Home » Sample » Windows 81 Address Management Mobility and Security

Windows 8.1 to Address Management, Mobility, and Security

June 24, 2013
Report by: 

Organizations that skipped evaluating Windows 8 may find that both Windows 8.1 and Windows RT 8.1 now have enterprise-focused features worth reviewing. Many organizations have chosen not to evaluate Windows 8 due to the prominent role of the touch-enabled Modern UI, the lack of enterprise features and Modern applications, and a tradition of waiting for a first service pack. Windows 8.1 and RT 8.1, which began a public preview in June 2013, address many of these concerns. However, one of the more interesting features, the ability to associate non-organization devices with Active Directory, will require Windows Server 2012 R2.

Windows and Windows RT 8.1

Windows 8.1 and Windows RT 8.1 are the first of what promise to be annual updates to the Windows client OS. The update, originally code-named Blue, will update the Windows client OS (Windows 8.1), the Windows server OS (Windows Server 2012 R2), the Windows OS for the ARM architecture (Windows RT 8.1), and eventually, Windows Phone. The first Windows update available for preview is Windows 8.1, released at the start of Microsoft's Build Conference in June 2013.

The update includes new features and fixes or significantly improves existing features. Although much has been made of changes to the Modern UI, including the ability to boot directly into the Windows desktop rather than the Start screen, changes of most interest to organizations focus on scenarios where an employee is using a non-organization owned or managed device or application to perform company work. (For a list of additional features, see the chart "Windows 8.1 Enterprise Features".)

Empowering Employee's Use of Personal Devices

The features of most interest to organizations will help secure and manage employees' devices, by associating them with an organization's Active Directory, enabling the use of third-party mobile device management tools, and remotely wiping the organization's data and applications from an employee's device.

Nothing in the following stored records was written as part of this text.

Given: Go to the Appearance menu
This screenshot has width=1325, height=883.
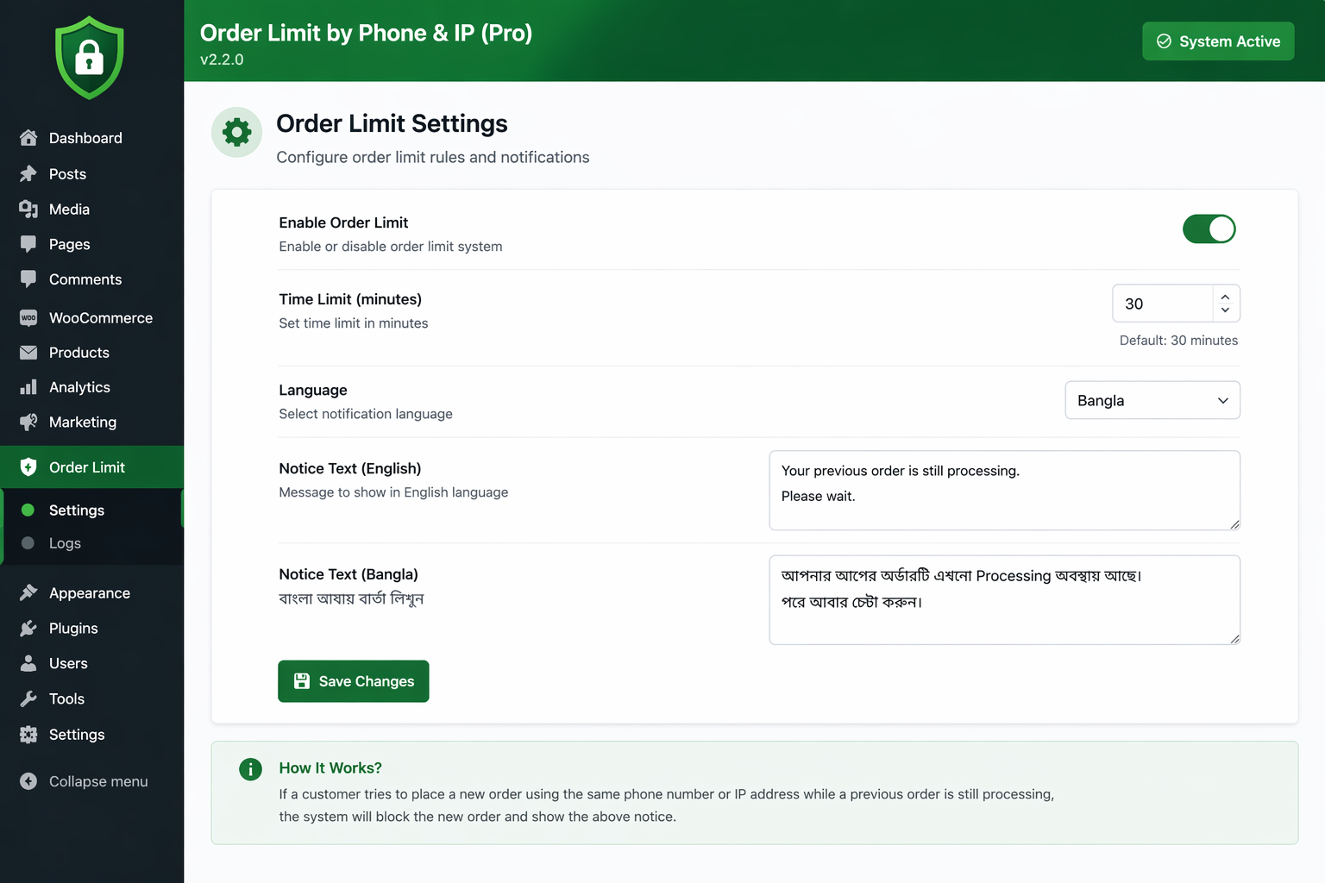Looking at the screenshot, I should pyautogui.click(x=89, y=593).
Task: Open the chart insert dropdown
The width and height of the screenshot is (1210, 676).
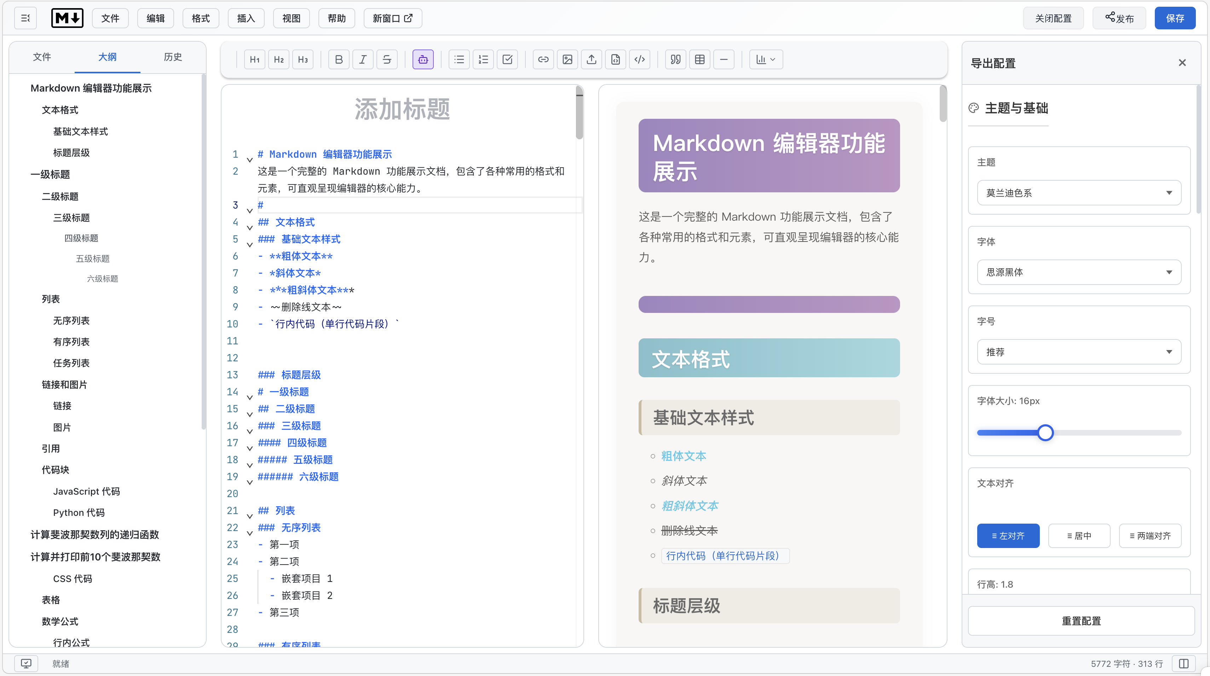Action: [766, 60]
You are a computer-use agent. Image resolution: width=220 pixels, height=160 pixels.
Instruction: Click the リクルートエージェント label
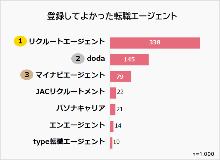tap(66, 41)
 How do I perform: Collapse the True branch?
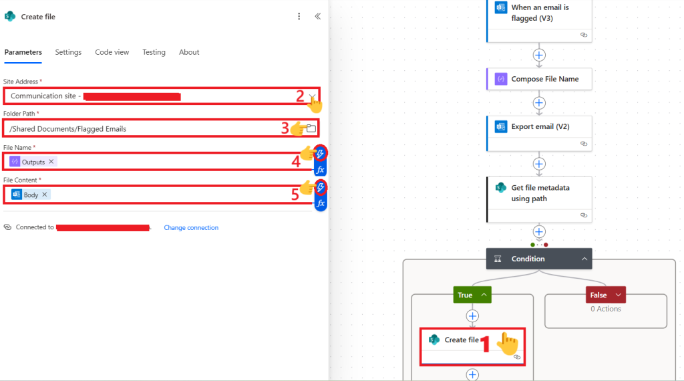[484, 295]
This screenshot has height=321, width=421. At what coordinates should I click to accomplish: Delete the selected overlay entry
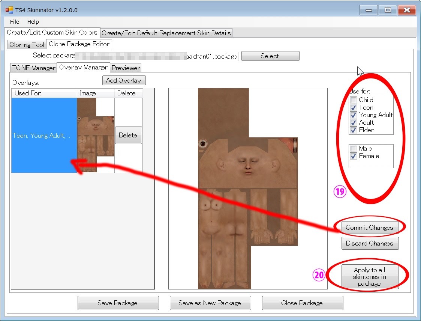point(128,135)
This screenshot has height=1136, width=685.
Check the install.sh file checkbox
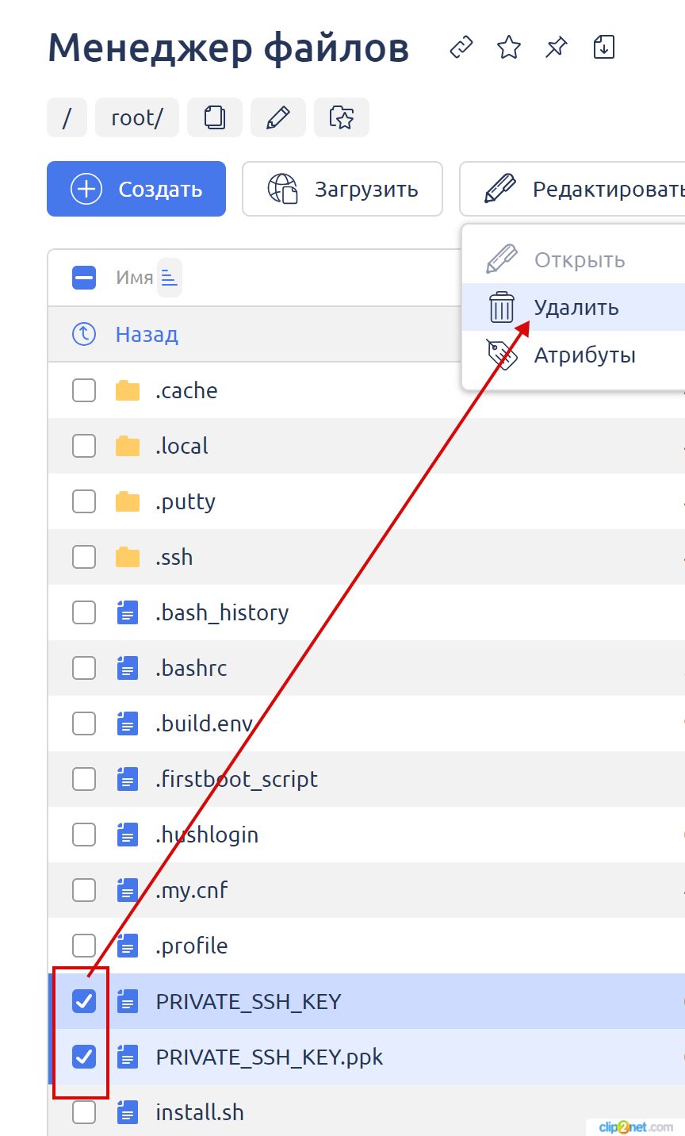tap(84, 1112)
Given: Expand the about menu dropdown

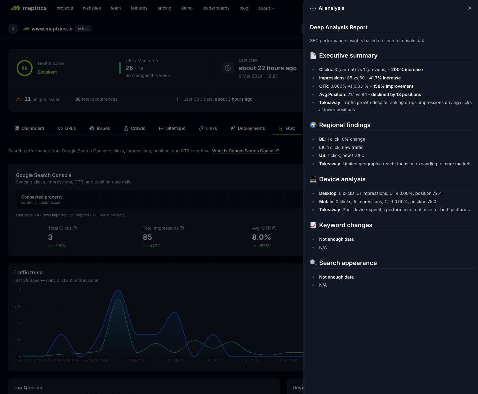Looking at the screenshot, I should click(266, 8).
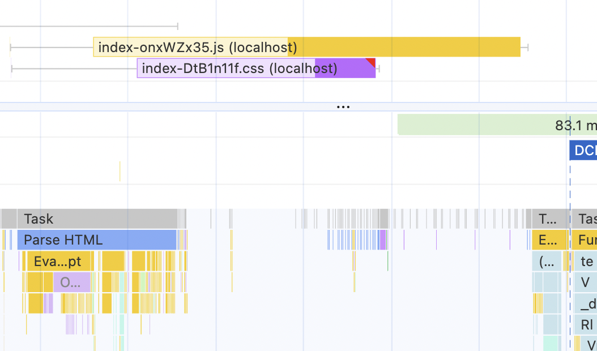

Workplace Join relies on both Active Directory Federation Services (ADFS) and Active Directory Domain Services (AD) in Windows Server 2012 R2 to create an association between a device and a user in AD. (The device is not joined to a domain, only registered as a known device.) The device may be running Windows 8.1, Windows RT 8.1, or a non-Microsoft OS such as Apple's iOS. Once a device has been associated with AD, a user may be able to take advantage of advanced functionality, such as the ability to sign on once to access a variety of applications or services. This facilitates productivity and helps keep sites secure, as single sign-on means the user will be more likely to use a strong password and comply with other password management policies.

Open Mobile Association Device Management (OMA-DM) provides a set of APIs that are used by many third-party mobile device management tools, such as Mobile Iron or Air Watch. Windows 8.1 devices will gain support for these APIs. This will enable an organization to use third-party tools to manage their employees' Windows mobile devices in the same way as other tablets and smartphones.

Remote Business Data Removal allows an organization to remotely wipe the organization's applications, settings, and data from a device when the device is no longer associated with the organization. Although there are tools that currently do this, such as Exchange ActiveSync, the new feature is more granular, removing the organization's data and applications and leaving the user's personal data in place.

Evaluating the Preview

Although the previews will give organizations a new opportunity to evaluate Windows 8 in their environment, organizations will have to spend some time determining how each new feature either enhances or replaces existing features. For example, one new feature is pervasive hardware encryption—organizations will need to determine whether this is better in their environment than current solutions, such as BitLocker. Evaluation of some Windows 8.1 features may require Windows Server 2012 R2.

Microsoft will also be updating the Windows Assessment and Deployment Kit (ADK) for Windows 8.1. Organizations will want to evaluate it to determine whether it will help deploy Windows 8.1. ADK 8.1 will include the Windows Preinstallation Environment 5.0, User State Migration Tool 6.3, Windows System Image Manager, Deployment Image Servicing and Management, Application Compatibility Toolkit, Volume Activation Management Tool, Windows Performance Toolkit, and Windows Assessment Toolkit.


A description of what's new in Windows 8.1 is at technet.microsoft.com/windows/dn140266.aspx?ocid=wc-nl-insider.

Managing the Windows 8.1 preview is described in "Managing the Windows 8.1 Preview".

Getting the Windows 8.1 preview is explained at windows.microsoft.com/en-us/windows-8/preview.

The Windows Server 2012 R2 preview is at www.microsoft.com/en-us/server-cloud/windows-server/windows-server-2012-r2.aspx.

The Windows Assessment and Deployment Kit is available for download at www.microsoft.com/download/details.aspx?id=30652.